-- Start of PASSAGE --
This example also assumes the existence of a type parser::State that holds state information about a particular parse. An instance of such a type is created with a call to parser::State::new() and then passed into the parser upon initialization, as the optional argument. The action routine specified by the grammar for the parser can use the this value to hold whatever information is useful and appropriate. This value can be borrowed between tokens using the function parser.extra() or moved out of the parser with parser.into_extra().

Differences with yacc and bison

Programmers who have previously used the yacc or bison parser generator will notice several important differences between yacc and/or bison and pomelo.

In yacc and bison, the parser calls the tokenizer. In pomelo, the tokenizer calls the parser.
pomelo uses no global variables. yacc and bison use global variables to pass information between the tokenizer and parser.
pomelo allows multiple parsers to be running simultaneously. yacc and bison do not.

Differences with lemon

The most obvious difference here is that lemon is written in C and generates C code, while pomelo is written in Rust and produces Rust code. Many other differences arise from this fact:

Since there is no command to call, there are no command line switches.
No %destructor or %default_destructor or %token_destructor directives. Rust drop semantics should take care or everything.
No %parse_accept directive. If you want to run code after the end-of-input, just do it after calling Parser::end_of_input().
No %token_type directive. See below for details.
New %extra_token directive.
%default_type applies to all symbols. In lemon it applies only to non-terminals because all terminals has the same %token_type.
Rules are ended with a semi-colon instead of a point: it is more natural for a Rust programmer.
The %stack_overflow directive returns an error type, just like %parse_fail.
The %stack_size directive can specify an unlimited stack size, with 0, that makes the %stack_overflow code unreachable.
The %stack_size directive can specify a second argument: the type of the stack implementation. This allows to write a no-std or an allocation-free parser.

Another important difference is that in lemon the %type directive only applies to non-terminals, while terminals all must have the same type, declared with %token_type. This is necessary because the Parse() function must be declared with a type able to accept any token. In pomelo, however, the input of the parser() function is an enum and the types of terminals and non-terminals can be equally defined just with %type. If you want to add location information to all terminal symbols you can use the %extra_token directive.

If the left-hand side of a grammar rule has an user defined type, then it must have a code block to produce its value. You can omit the code block if the rule has the following properties:

There is exactly one symbol on the right-hand side with type.
-- End of PASSAGE --
_EXERCISE GOAL_. Write the next part of the pomelo passage, picking up right after its final sentence. The material that comes after this point is unrelated to the pomelo passage.
-- Start of GIVEN INFORMATION --
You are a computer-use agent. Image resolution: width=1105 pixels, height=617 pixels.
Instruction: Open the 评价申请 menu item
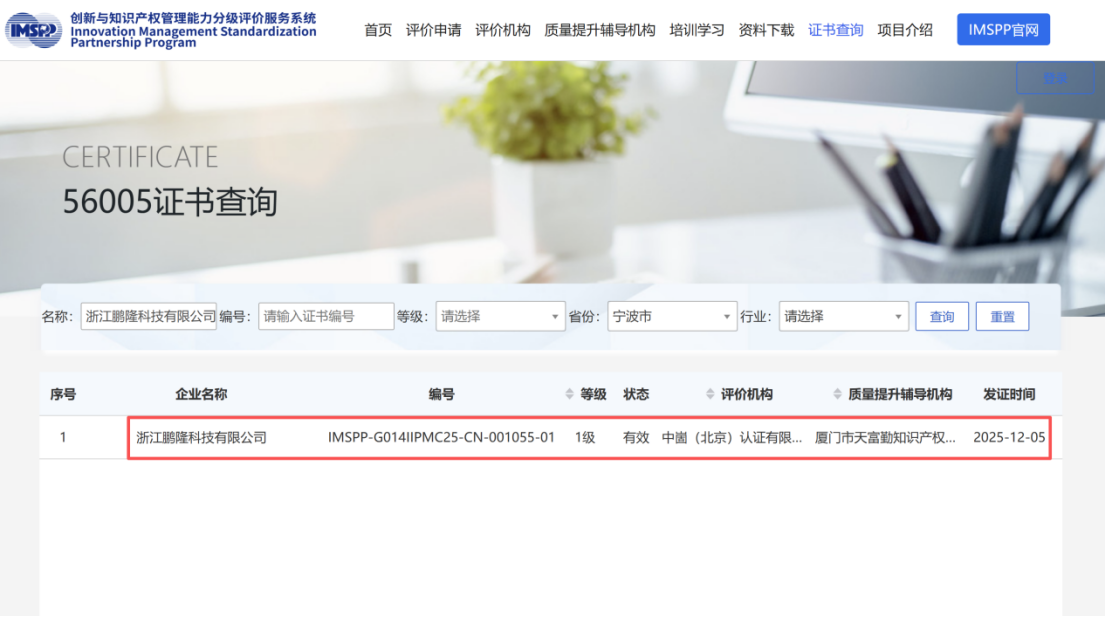tap(433, 30)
-- End of GIVEN INFORMATION --
_ANSWER TO THE EXERCISE_.
The type of that symbol is identical to the type of the left-hand side symbol's.
The symbols on the right-hand side do not have alias defined.

Then the rule code is auto-generated to just forward the value of that symbol. For example:

    %type expr String;
    %type Number String;
    expr ::= Number;
    expr ::= LParen Number RParen;

is equivalent to:

    %type expr String;
    %type Number String;
    expr ::= Number(A) { A }
    expr ::= LParen Number(A) RParen { A }

Another extension to the lemon syntax is the optional flag: in the right-hand side of a rule you can add ? at the end of a symbol to make it optional. The type of the alias is thus changed from T to Option<T>. If the symbol is found its value will be Some(_), if it is not found its value will be None. For example:

%type list T;

array ::= LParen list?(D) RParen { ... }

is actually converted to something like:

%type list T;
%type optional_list Option<T>;

array ::= LParen optional_list(D) RParen { ... }
optional_list ::= list(D) { Some(D) }
optional_list ::= { None }

Macro input

The main purpose of the pomelo! macro is to define the grammar for the parser. But it also specifies additional information pomelo requires to do its job.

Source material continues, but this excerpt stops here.